In the application environment of intelligent substation, the operation and maintenance of high-voltage switchgear has changed from manual patrol inspection to online monitoring, from fault repair to active repair, from post-repair to pre-warning, and from passive power failure to active operation and maintenance. The intelligent high-voltage switchgear has the functions of on-line real-time monitoring and remote control, which lays the technical foundation for intelligent substation to realize “feeder automation”,when the distribution network line fails, The distribution automation master station can conduct fault research and judgment by itself, perform fault isolation by fully automatic remote control, and quickly restore power supply to non-fault areas, thus reducing the time and scope of power failure, improving power supply reliability, and bringing social benefits.
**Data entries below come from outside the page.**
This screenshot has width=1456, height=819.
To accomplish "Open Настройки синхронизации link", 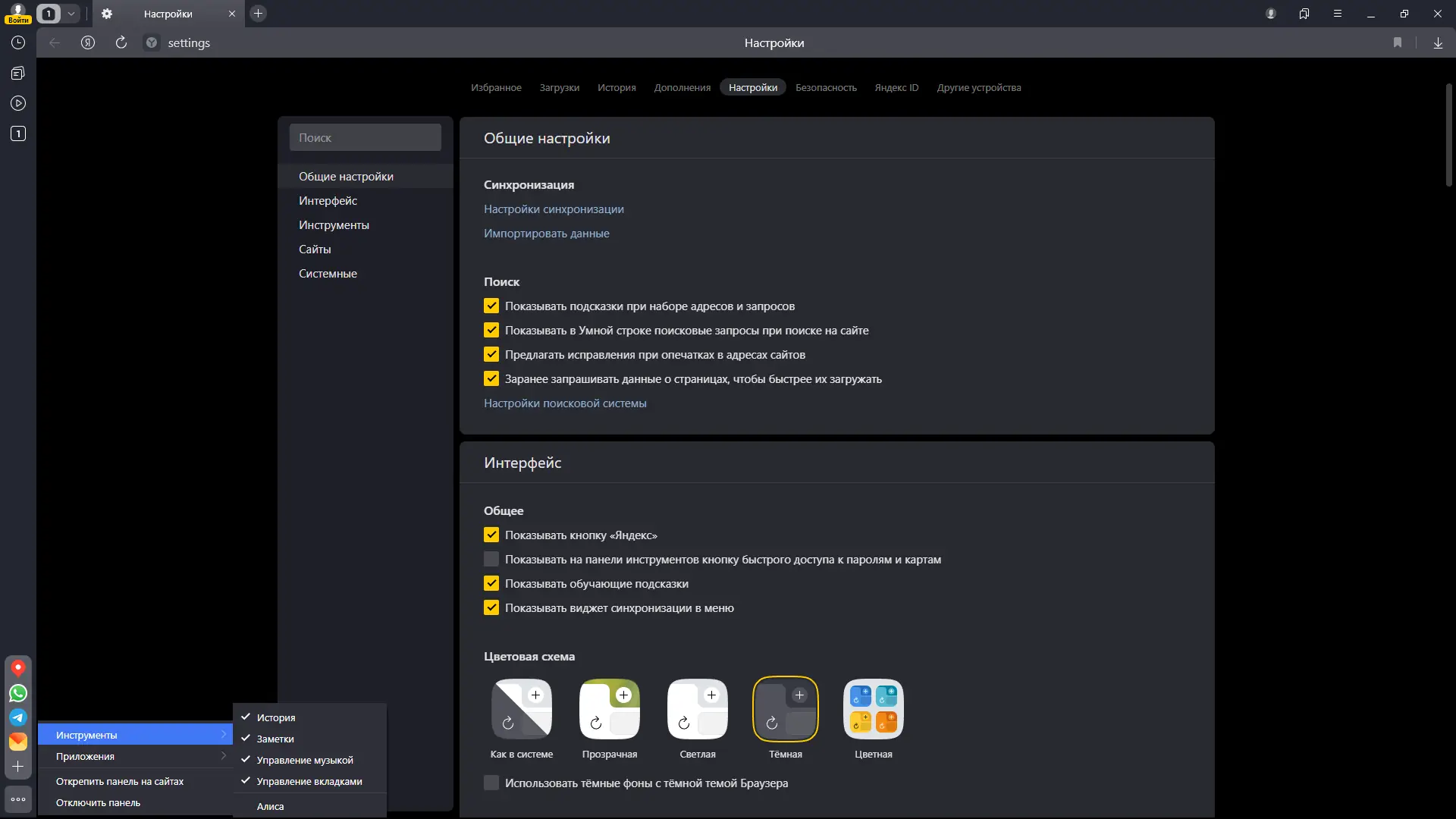I will pos(554,209).
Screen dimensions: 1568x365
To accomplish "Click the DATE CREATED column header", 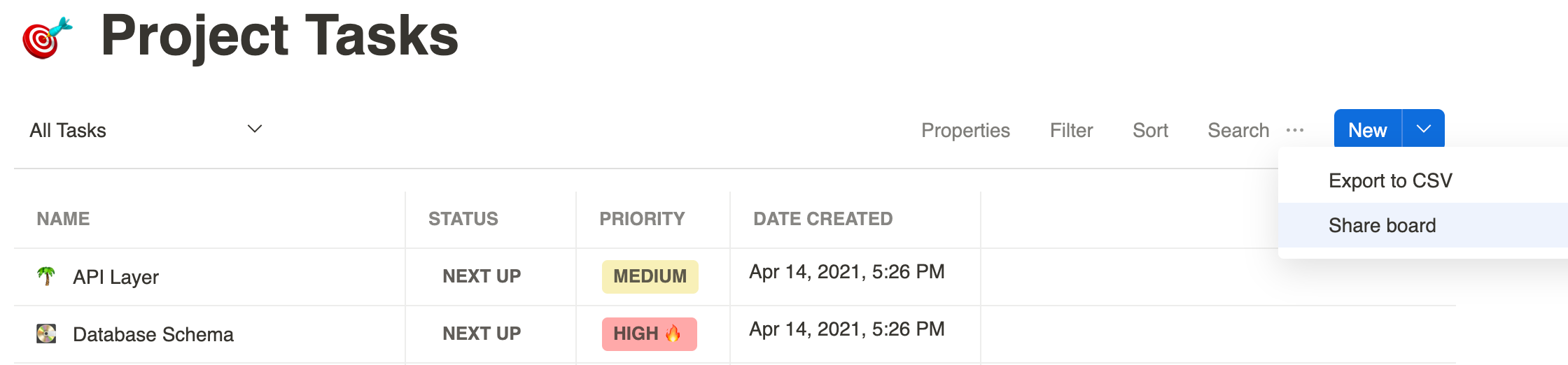I will pos(822,219).

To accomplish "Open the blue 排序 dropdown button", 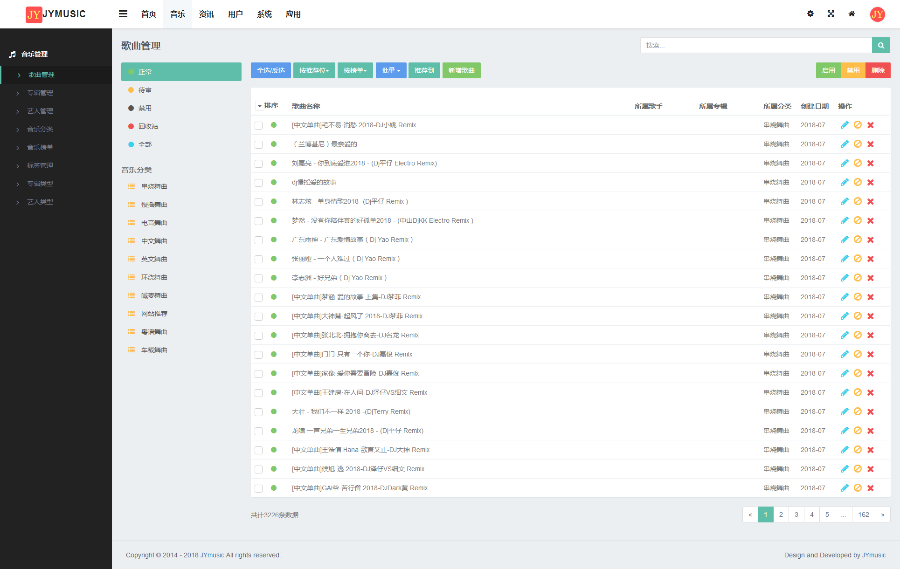I will (391, 71).
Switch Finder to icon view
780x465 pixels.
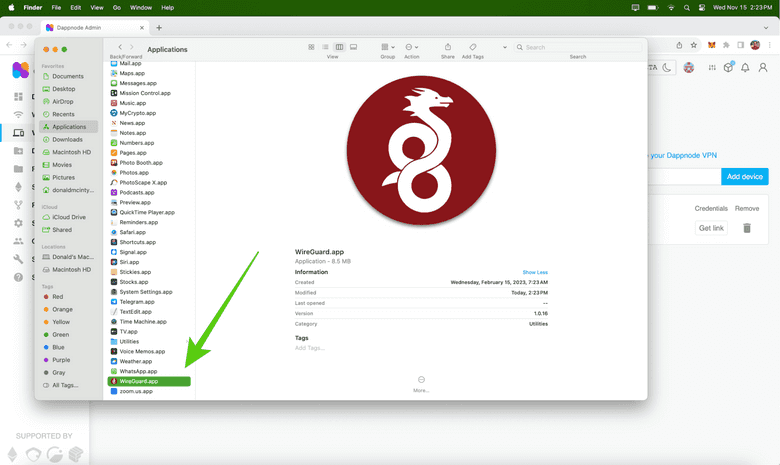tap(312, 47)
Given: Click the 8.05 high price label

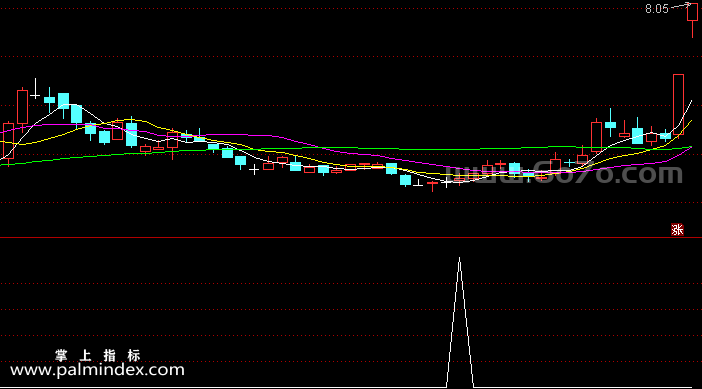Looking at the screenshot, I should [657, 9].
5.2 Advantages of Application in Equipment Operation and Maintenance

The monitoring system, video double confirmation system and mechanical characteristic monitoring system configured for the intelligent high-voltage switchgear can provide a lot of convenience for the operation and maintenance management work, so that the operation and maintenance personnel can obtain extremely reliable auxiliary force in the equipment monitoring. Through real-time collection of uploaded video imaging and data, the alarm will be sent in time after the abnormal problem is detected, so as to ensure that the operation and maintenance personnel can find the abnormal information in time, According to the intelligent monitoring results, we can quickly find the root cause of the problem, reduce its negative impact on power supply, improve the effectiveness of operation and maintenance management, and effectively reduce the occurrence rate of high-voltage switchgear failure.

5.3 Advantages of Application in Operation and Maintenance Security

Intelligent high-voltage switch cabinet is equipped with electric earth switch, electric chassis car, intelligent vacuum circuit breaker and other components. It is the basis for realizing the “remote control” function. It is precisely based on the realization of the “remote control” function that personnel can operate the high-voltage switchgear remotely, thus avoiding the impact of electric arc burns, electric current burns, skin metallization, explosion and other injuries caused by poor contact of the circuit breaker contacts during the opening and closing operation. The application of electric chassis vehicle can effectively prevent the operation and maintenance personnel from being hit and injured by objects caused by the overturning of handcart during the operation of handcart transfer and maintenance. Reduce the accident risk through remote operation and fully guarantee the personal safety of operation and maintenance personnel.

To sum up, the designers have continuously integrated new technologies and materials during the design and practice of high-voltage switchgear to accumulate technical experience. Constantly improve the operation efficiency and stability of the equipment, and lay a good foundation for the operation of the intelligent distribution network.